Um clarão inesperado no espaço chamou a atenção da comunidade científica ao permanecer ativo por cerca de sete horas seguidas, um tempo fora de qualquer padrão conhecido.
O fenômeno foi registrado em 2 de julho de 2025 e surpreendeu até pesquisadores acostumados a lidar com eventos extremos do Universo. A duração incomum levantou dúvidas imediatas sobre a origem do sinal e colocou em xeque explicações tradicionais da astrofísica.
Explosão que não cabia nos modelos conhecidos
O evento recebeu o nome de GRB 250702B e pertence à categoria das explosões de raios gama, conhecidas como GRBs. Esses clarões estão entre os fenômenos mais energéticos já observados, liberando em segundos mais energia do que o Sol em toda a sua vida. O que tornou esse caso especial foi o tempo de emissão: aproximadamente 25 mil segundos de radiação contínua, algo nunca visto antes.

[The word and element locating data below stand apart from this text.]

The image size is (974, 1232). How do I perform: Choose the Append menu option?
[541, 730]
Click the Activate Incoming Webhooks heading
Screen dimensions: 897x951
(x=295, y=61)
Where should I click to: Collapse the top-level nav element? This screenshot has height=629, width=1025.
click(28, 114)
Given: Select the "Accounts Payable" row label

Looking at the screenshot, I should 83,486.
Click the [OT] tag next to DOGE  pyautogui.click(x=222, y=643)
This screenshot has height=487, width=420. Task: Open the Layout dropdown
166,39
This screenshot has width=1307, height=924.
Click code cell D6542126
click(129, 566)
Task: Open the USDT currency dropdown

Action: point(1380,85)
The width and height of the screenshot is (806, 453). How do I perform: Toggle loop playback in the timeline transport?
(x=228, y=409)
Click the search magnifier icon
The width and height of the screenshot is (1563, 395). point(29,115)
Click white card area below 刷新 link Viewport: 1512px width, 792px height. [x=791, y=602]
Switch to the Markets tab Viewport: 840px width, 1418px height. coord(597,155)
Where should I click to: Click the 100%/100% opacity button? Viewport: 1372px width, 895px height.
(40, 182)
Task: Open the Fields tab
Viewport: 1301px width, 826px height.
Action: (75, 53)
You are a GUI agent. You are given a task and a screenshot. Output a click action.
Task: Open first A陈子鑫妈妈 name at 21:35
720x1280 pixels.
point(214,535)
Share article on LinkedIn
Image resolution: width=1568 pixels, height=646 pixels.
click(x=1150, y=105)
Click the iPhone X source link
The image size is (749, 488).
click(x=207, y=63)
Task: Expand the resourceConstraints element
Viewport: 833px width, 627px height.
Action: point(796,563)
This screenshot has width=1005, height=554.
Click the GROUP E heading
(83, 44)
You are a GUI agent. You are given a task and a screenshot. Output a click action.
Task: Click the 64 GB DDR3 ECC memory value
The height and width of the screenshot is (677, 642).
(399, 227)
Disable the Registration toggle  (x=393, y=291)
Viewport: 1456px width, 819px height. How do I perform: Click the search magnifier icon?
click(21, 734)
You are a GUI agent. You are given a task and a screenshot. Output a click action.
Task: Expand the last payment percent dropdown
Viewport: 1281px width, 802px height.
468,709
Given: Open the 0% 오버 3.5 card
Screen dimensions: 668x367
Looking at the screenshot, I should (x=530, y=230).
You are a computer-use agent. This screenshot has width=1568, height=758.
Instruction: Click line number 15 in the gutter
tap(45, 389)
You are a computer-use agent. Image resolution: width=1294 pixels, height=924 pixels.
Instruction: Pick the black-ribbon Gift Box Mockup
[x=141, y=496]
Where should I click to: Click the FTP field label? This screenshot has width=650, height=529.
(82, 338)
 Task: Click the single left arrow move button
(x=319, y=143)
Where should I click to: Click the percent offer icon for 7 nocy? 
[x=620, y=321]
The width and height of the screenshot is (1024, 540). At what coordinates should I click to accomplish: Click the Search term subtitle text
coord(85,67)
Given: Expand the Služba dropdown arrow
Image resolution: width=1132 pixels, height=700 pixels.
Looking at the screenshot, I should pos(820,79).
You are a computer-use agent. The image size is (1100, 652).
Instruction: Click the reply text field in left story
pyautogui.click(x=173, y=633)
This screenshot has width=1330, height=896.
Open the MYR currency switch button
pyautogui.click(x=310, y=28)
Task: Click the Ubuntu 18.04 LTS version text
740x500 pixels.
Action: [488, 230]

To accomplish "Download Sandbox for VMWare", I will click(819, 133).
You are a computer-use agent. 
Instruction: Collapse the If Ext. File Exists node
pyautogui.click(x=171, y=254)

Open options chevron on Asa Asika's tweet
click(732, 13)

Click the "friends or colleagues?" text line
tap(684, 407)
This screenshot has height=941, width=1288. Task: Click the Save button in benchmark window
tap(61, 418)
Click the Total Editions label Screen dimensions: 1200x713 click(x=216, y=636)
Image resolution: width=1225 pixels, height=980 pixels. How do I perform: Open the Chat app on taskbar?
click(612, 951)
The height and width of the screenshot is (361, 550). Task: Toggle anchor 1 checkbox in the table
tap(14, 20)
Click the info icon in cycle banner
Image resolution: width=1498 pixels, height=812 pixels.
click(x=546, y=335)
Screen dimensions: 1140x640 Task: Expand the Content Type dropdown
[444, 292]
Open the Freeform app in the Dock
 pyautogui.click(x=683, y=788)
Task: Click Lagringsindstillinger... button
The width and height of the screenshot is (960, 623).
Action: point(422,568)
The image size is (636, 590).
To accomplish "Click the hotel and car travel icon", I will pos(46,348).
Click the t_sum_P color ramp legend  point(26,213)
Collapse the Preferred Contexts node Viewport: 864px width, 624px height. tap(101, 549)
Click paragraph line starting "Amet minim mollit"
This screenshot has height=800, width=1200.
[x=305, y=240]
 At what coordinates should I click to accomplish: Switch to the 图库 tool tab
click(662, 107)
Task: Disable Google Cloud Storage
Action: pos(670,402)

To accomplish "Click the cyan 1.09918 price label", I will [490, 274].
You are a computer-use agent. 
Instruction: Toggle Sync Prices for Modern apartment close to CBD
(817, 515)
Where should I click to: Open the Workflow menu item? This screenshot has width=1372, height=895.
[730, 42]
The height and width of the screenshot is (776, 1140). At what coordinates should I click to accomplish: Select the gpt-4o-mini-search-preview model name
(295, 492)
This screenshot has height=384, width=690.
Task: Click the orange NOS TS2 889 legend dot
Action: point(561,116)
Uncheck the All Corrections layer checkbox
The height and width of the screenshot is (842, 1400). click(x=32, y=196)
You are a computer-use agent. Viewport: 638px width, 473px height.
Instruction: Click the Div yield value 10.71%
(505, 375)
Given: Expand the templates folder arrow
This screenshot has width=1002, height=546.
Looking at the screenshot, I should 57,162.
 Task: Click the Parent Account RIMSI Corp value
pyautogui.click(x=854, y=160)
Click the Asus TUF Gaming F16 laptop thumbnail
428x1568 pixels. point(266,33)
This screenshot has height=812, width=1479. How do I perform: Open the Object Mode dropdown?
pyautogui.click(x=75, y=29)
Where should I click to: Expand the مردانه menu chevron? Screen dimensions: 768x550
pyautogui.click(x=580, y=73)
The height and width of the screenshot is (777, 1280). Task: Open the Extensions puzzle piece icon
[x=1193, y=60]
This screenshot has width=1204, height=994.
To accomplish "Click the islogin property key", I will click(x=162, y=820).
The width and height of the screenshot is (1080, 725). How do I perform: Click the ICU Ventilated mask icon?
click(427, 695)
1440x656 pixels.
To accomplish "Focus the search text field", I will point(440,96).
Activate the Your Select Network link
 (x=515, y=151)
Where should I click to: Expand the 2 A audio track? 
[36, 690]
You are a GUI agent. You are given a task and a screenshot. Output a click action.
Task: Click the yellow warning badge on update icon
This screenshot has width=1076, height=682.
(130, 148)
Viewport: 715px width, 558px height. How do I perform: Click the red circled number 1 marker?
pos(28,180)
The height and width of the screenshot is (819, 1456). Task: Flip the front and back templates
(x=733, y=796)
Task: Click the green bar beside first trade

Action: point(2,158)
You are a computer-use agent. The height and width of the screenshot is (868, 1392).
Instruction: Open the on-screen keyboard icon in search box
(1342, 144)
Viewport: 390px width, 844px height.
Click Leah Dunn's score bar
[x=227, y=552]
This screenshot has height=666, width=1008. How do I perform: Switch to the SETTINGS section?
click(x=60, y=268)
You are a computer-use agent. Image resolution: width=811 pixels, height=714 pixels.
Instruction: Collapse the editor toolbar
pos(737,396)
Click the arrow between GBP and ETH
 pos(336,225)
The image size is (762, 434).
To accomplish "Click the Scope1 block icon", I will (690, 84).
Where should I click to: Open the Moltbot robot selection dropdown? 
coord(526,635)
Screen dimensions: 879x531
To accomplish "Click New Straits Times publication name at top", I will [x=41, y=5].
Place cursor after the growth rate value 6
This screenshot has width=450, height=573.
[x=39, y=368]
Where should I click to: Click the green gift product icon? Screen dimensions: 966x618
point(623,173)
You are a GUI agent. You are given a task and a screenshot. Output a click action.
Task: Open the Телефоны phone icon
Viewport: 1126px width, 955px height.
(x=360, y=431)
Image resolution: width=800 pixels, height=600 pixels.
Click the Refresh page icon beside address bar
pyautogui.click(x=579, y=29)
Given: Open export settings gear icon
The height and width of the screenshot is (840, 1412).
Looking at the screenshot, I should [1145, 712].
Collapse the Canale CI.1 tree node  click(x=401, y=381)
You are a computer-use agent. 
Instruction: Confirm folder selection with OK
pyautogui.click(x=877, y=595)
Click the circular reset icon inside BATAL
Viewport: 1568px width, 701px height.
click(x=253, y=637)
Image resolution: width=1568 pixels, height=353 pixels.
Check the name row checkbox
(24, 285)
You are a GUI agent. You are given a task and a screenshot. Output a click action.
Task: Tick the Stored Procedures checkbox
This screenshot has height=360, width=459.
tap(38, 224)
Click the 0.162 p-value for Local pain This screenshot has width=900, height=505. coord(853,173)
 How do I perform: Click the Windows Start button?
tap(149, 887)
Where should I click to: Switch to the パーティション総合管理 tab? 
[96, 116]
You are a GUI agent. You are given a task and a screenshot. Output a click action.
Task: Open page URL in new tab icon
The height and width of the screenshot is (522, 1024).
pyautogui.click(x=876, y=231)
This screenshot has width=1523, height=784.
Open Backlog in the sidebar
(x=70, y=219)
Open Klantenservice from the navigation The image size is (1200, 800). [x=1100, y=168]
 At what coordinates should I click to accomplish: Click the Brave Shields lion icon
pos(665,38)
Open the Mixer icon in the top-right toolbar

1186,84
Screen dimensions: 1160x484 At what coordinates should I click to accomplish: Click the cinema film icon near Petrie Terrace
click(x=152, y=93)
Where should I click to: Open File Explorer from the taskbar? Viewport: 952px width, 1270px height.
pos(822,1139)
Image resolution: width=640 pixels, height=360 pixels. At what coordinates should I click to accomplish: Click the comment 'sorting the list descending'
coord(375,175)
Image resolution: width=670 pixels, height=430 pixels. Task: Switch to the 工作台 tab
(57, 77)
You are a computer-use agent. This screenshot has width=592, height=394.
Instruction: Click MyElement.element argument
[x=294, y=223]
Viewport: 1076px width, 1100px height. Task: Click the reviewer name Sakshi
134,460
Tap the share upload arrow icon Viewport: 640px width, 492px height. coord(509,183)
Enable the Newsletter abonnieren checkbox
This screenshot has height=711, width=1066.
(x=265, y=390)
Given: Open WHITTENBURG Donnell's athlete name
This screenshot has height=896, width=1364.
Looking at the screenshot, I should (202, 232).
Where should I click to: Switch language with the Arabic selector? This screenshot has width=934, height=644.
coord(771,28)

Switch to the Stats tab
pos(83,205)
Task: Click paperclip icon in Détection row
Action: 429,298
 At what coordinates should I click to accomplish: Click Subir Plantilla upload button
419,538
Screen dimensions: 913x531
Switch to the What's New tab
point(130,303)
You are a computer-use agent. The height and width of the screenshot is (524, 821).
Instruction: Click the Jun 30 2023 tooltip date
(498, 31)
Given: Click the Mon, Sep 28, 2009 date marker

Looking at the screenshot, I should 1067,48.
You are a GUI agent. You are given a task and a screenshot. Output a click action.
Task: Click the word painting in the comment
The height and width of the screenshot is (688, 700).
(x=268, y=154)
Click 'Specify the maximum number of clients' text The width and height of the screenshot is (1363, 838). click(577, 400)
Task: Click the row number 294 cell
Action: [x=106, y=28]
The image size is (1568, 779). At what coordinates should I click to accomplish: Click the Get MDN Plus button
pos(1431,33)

No início, os dados sugeriam três explosões diferentes vindas da mesma região do céu. Com análises mais detalhadas, os cientistas concluíram que se tratava de um único evento prolongado, com fases distintas, e não de rajadas separadas. Essa característica inédita exigiu uma revisão cuidadosa dos modelos usados para explicar GRBs.
Normalmente, essas explosões estão ligadas ao colapso de estrelas muito grandes ou à fusão de estrelas de nêutrons, processos rápidos e violentos. Nenhum deles, porém, explica facilmente uma emissão sustentada por horas. Por isso, hipóteses alternativas ganharam força, como a possibilidade de um buraco negro interagindo lentamente com uma estrela rica em hélio, alimentando o jato energético por mais tempo.
O GRB 250702B foi detectado por telescópios espaciais que monitoram grandes áreas do céu em busca de sinais de alta energia. Agora, astrônomos analisam dados de diferentes missões para entender melhor o que aconteceu. Mais do que um recorde, o clarão indica que o Universo ainda guarda surpresas.